This image is from the cover of “The Myths of Creativity” by David Burkus, who addresses many of the myths about creativity and creative people – myths which often get in the way of personal creative work, and business innovation.
In an interview for Amazon.com, Burkus comments that “decades of psychological insight into creativity have given us a means to study where it comes from and how to enhance it for greater innovation.”
He adds, “The stories and heuristics we used to explain creativity and innovation aren’t necessary and, in many cases, are contradictory to the empirical evidence.
“By beginning to study that evidence, managers will develop a better understanding of how great ideas develop and how to develop organizations that can consistently produce great ideas.”
In this short audio clip psychologist Heidi Grant Halvorson, host of The Science of Thriving conference (a couple of years ago) interviews Burkus, who talks about the “Eureka” myth of creative inspiration, and about how incubation works.
Video: The Myths of Creativity by David Burkus
The description of the video includes this:
“We tend to think of creativity in terms reminiscent of the ancient muses: divinely-inspired, unpredictable, and bestowed upon a lucky few.
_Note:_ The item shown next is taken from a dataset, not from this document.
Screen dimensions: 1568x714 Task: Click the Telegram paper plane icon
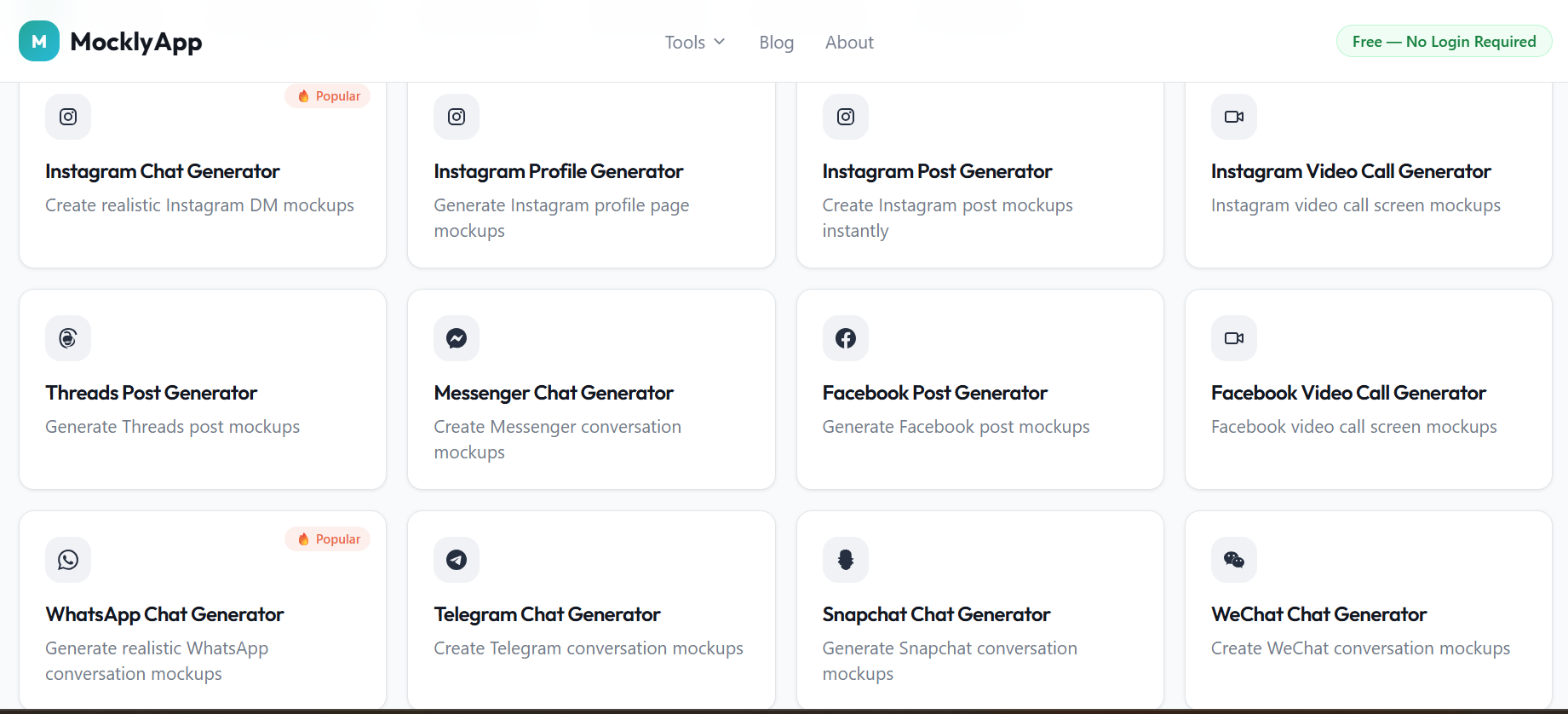tap(457, 560)
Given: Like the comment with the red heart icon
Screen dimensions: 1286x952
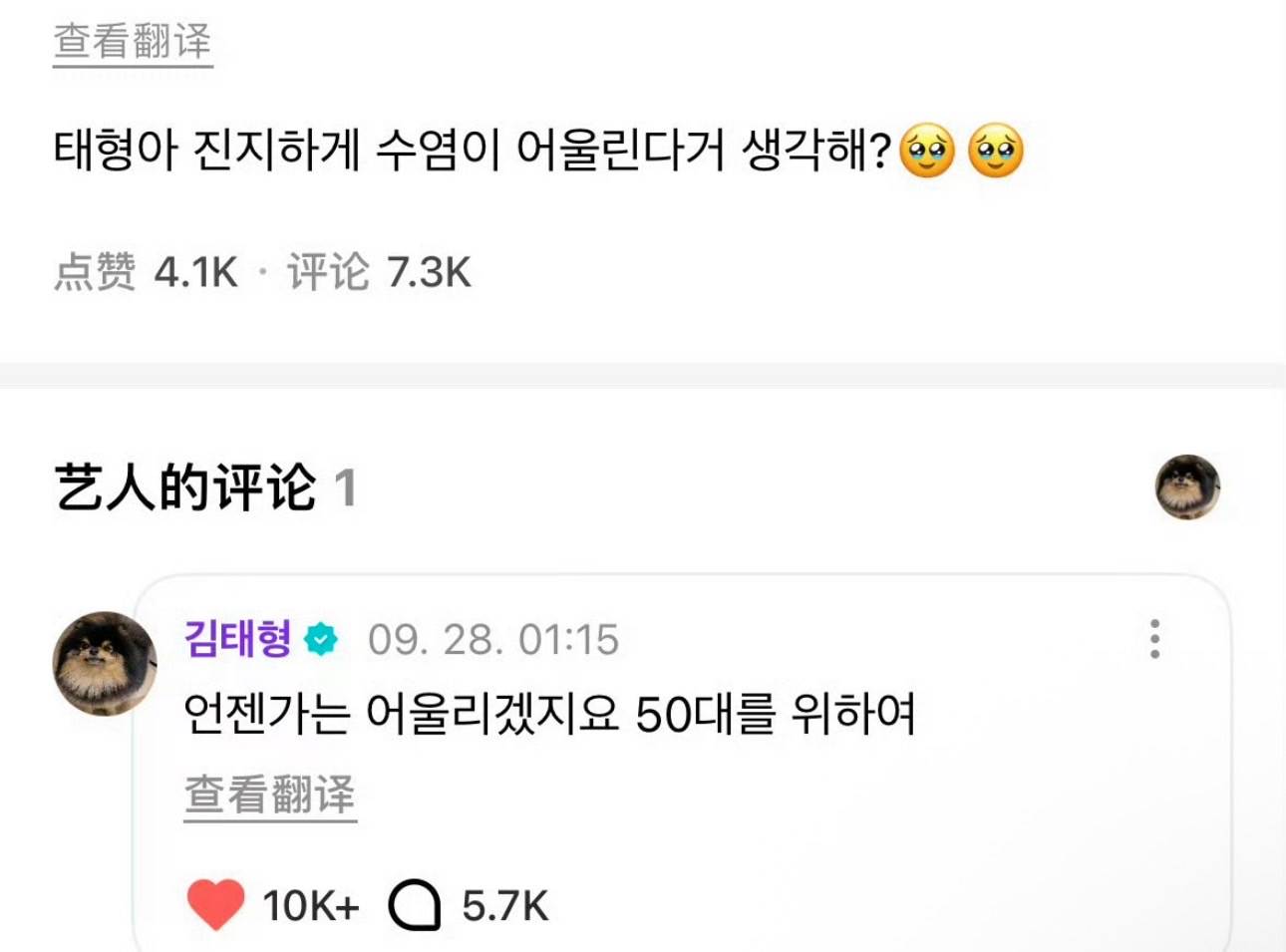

But when our jobs challenge us to be creative on demand, we must develop novel, useful ideas that will keep our organizations competitive.”
In his Amazon.com interview, Burkus notes he closes his book “with a discussion of the ‘Mousetrap Myth,’ the belief that once a good idea is generated, getting it implemented is easy. This comes from the maxim ‘If you build a better mousetrap, the world will beat a path to your door.’
“It turns out that this saying is quite backwards. In most cases, when a great idea or innovation is presented to the world it is typically rejected at first. The digital camera, personal computers, and even talking pictures were all at first dismissed as nonsense.
“In most cases, if you build a better mousetrap, the world will beat you down and ignore your idea. The reason for this is most likely a psychological bias we all share against creative ideas. We say we want more creativity, but when we are presented with new ideas, we have a hard time recognizing their utility. This is something I see in almost all organizations.”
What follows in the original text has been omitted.